I had fun initially, but by lunchtime, the crowds had grown and the snow was in worse shape.
It snowed again, overnight. My initial plan was to ski a total of three days on this visit, but based on traffic info, I decided to scrap day three and just do things in Reno, which was quite enjoyable. It’s one of the reasons I enjoy going there – so many things to do: shop, spas, art, great food/drinks, gaming, hiking, and more.
That familiarity with cool stuff to do in Reno came in handy when, two weeks later, I flew in to RNO in the midst of a massive blizzard. I did bring all my ski gear *hoping* that after the snowfall, I’d be able to get out the day before flying home. It was not to be, due to road closures. Still, I had a great time with my adult daughter walking around downtown Reno, exploring little shops in the converted old US Post Office, a bar-cade, church, casinos, a spa visit, and a fabulous, quirky dinner at Louis Basque Corner.
The hoped-for ski day came and went when, all decked in our snow gear, after schlepping my skis through the hotel lobby to the car, we punched in the location to Google maps to learn that Mt Rose Highway was closed. It did open later that day, but my daughter had an afternoon flight back to Seattle.
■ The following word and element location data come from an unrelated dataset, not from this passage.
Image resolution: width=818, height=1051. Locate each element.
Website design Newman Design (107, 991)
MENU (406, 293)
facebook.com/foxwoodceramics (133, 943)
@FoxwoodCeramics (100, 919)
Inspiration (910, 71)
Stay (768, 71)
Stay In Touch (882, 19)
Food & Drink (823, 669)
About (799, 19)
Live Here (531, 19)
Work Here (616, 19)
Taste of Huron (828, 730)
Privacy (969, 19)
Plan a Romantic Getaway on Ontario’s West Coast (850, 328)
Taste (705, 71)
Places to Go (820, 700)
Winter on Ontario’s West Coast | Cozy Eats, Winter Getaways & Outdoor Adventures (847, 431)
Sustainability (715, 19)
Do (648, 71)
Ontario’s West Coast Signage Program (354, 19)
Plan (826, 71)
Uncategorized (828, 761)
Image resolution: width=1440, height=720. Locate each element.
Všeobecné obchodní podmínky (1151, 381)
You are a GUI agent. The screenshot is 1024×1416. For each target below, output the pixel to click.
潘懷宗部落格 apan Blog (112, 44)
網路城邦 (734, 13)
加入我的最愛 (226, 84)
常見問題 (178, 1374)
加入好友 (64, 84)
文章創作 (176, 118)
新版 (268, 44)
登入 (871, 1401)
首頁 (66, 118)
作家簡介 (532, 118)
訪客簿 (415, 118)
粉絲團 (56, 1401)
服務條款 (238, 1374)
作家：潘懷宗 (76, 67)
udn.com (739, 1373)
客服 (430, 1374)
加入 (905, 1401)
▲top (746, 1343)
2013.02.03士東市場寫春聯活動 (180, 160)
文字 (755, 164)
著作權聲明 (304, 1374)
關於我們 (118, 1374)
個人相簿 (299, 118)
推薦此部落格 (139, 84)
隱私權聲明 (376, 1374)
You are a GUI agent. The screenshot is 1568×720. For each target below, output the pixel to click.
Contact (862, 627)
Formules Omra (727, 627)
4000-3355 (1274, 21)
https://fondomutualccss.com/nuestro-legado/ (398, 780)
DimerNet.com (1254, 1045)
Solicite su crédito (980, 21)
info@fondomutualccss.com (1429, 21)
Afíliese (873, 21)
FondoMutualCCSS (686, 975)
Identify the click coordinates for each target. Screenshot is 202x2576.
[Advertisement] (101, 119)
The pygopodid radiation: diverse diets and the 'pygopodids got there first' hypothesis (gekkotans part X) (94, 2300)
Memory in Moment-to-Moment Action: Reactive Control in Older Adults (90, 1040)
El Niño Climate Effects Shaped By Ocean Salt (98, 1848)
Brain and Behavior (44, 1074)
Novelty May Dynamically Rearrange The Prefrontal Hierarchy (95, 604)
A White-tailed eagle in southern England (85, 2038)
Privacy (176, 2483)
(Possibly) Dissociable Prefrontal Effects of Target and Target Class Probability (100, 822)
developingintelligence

Instead we packed her things into the car, took a snow-covered, back roads, white-knuckle drive up (and down) Geiger Grade through Virginia City and finally over to Carson City to enjoy one of our regional favorite spots: Carson Hot Springs. After a relaxing soak, thankfully I-580 back to Reno was reopened, so we had a quick drive back to town.
We savored lunch and delightful beers at Beefy’s, then over to the Peppermill Casino for gelato and a little gaming before I dropped her off at the airport.
The minute I arrived home from that trip, I plotted to go back. I had one day left on my EPIC 4-day pass, plus I suspected it would be my last opportunity to ski for the season.
At the end of March, I was back in RNO, and my first ski day was Northstar Resort in Truckee, CA. I liked the resort, even though it had that familiar “Vail Vibe.” In particular, it had sections of blue cruisers that I found enjoyable, especially because some of them had low traffic. Grooming and lifts were adequate, and I lucked into fairly easy parking. Be prepared to get in line for a shuttle bust from parking to the lifts, but the busses are plentiful enough that you won’t be waiting too long.
The next day, I decided to try something different and drive past Mount Rose and continue on to Incline Village and Diamond Peak Resort. I really liked this place, despite its small size. Again, lots of blue cruisers for me to enjoy, including a few long runs from the top that were true leg burners. Views from the Lakeview chair are stunning. Everyone I met was so pleasant, and prices for food in the lodge were quite reasonable. I will be back there again for sure.
I’m already looking forward to the ’24-’25 season, and hopefully I’ll get more days out on the snow.